Records contained in a dataset:
• • • • •

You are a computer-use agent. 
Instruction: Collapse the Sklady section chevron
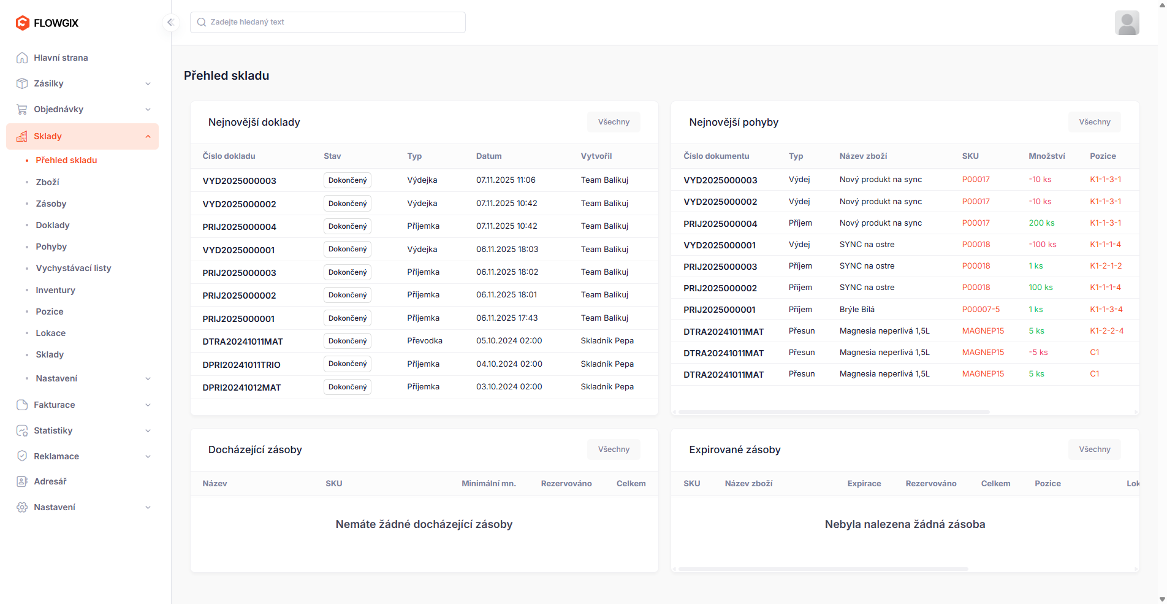[148, 136]
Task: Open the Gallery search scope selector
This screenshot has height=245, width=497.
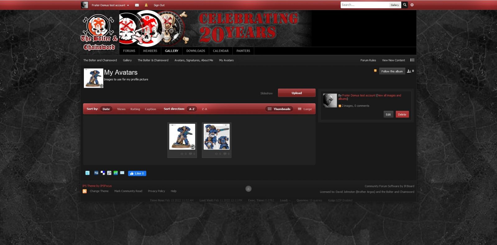Action: 395,5
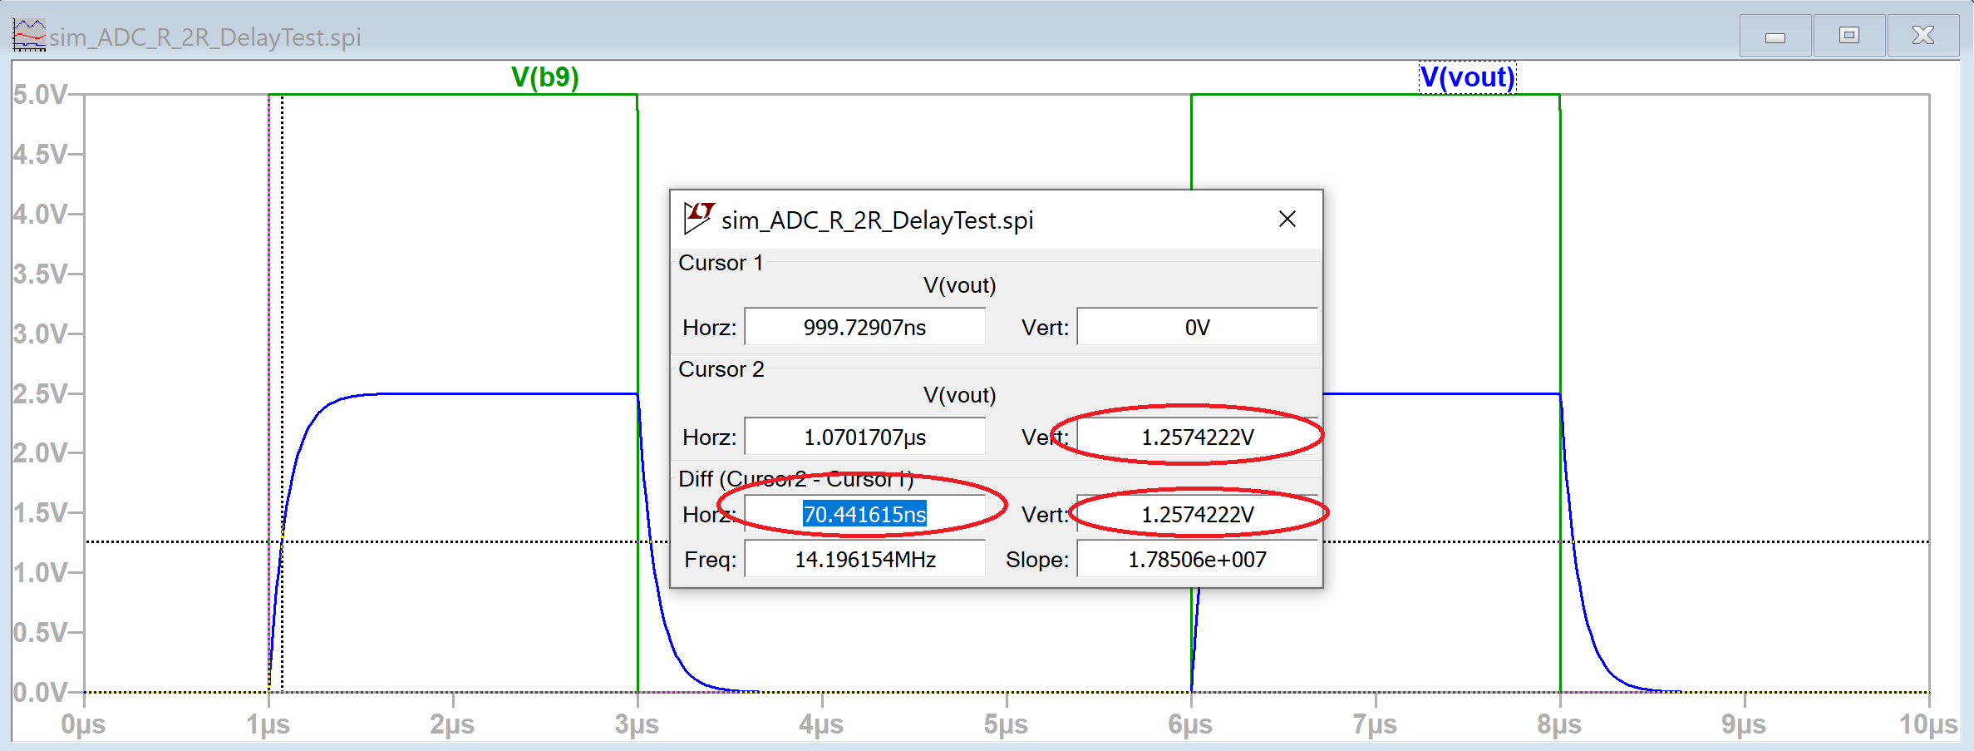Viewport: 1974px width, 751px height.
Task: Close the sim_ADC_R_2R_DelayTest.spi plot window
Action: [x=1922, y=36]
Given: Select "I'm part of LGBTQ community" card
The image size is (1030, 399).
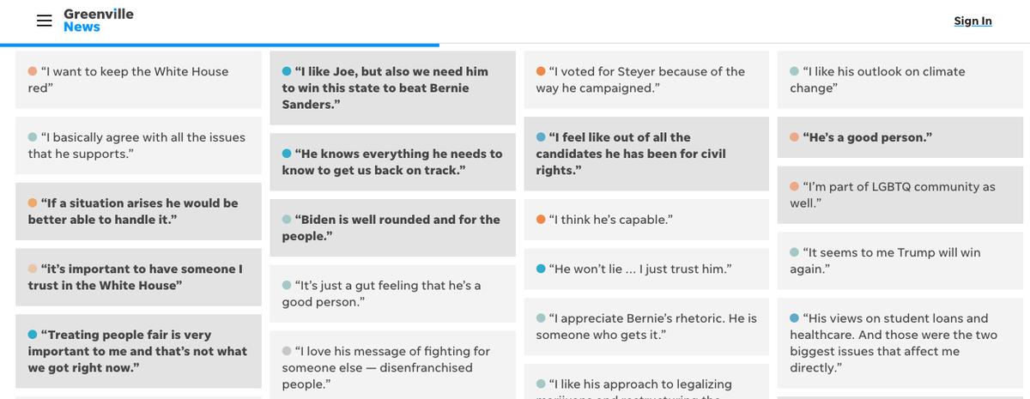Looking at the screenshot, I should [x=900, y=195].
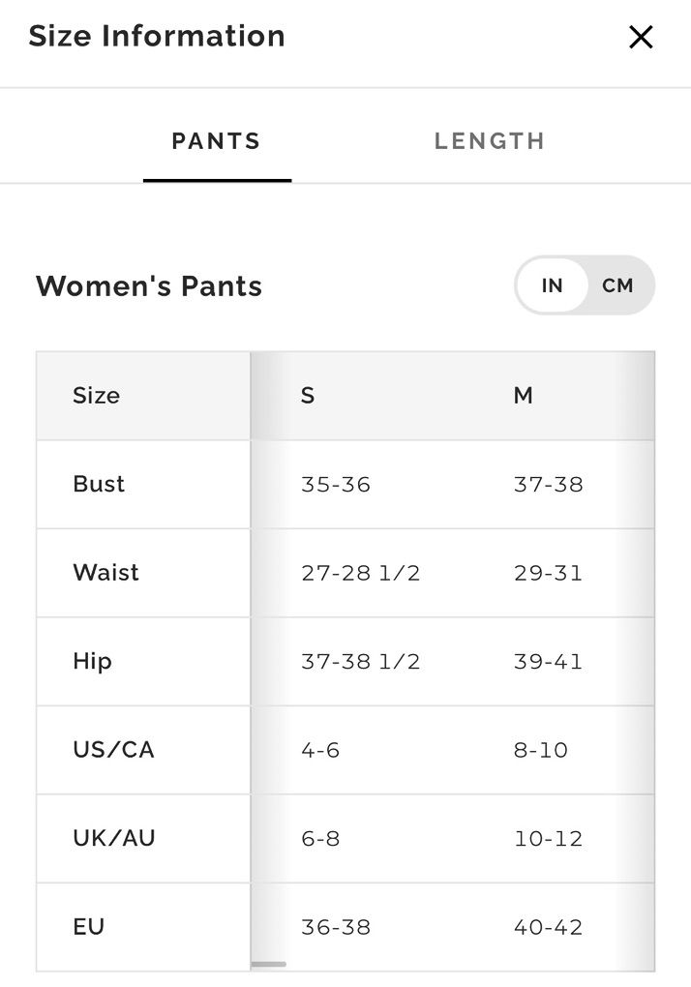Close the Size Information dialog
Viewport: 691px width, 987px height.
[641, 38]
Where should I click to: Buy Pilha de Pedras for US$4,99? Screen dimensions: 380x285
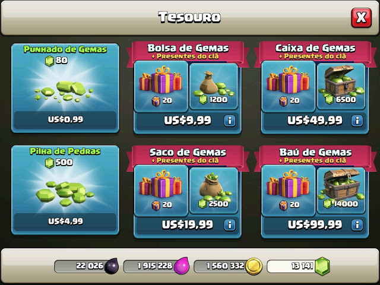click(x=65, y=221)
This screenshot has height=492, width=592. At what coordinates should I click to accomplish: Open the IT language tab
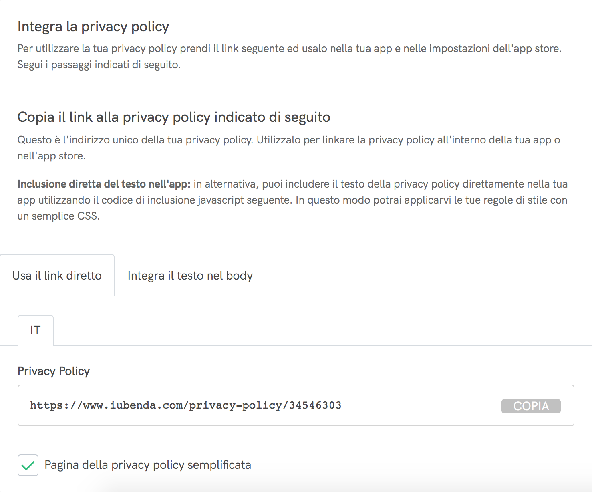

• • • • •

▸ Your objective: Please print each entry exactly as given and keep pictures out of it.

▸ Task solution:
You are a computer-use agent. 
Instruction: Collapse the Sklady section chevron
[148, 136]
Task: Open the Gallery search scope selector
This screenshot has height=245, width=497.
Action: 395,5
Viewport: 1974px width, 751px height.
Task: Close the sim_ADC_R_2R_DelayTest.spi plot window
Action: [x=1922, y=36]
Given: Select "I'm part of LGBTQ community" card
The image size is (1030, 399).
Looking at the screenshot, I should [x=900, y=195].
Close the Size Information dialog
Viewport: 691px width, 987px height.
[641, 38]
Where should I click to: Buy Pilha de Pedras for US$4,99? Screen dimensions: 380x285
click(x=65, y=221)
This screenshot has height=492, width=592. At what coordinates should I click to accomplish: Open the IT language tab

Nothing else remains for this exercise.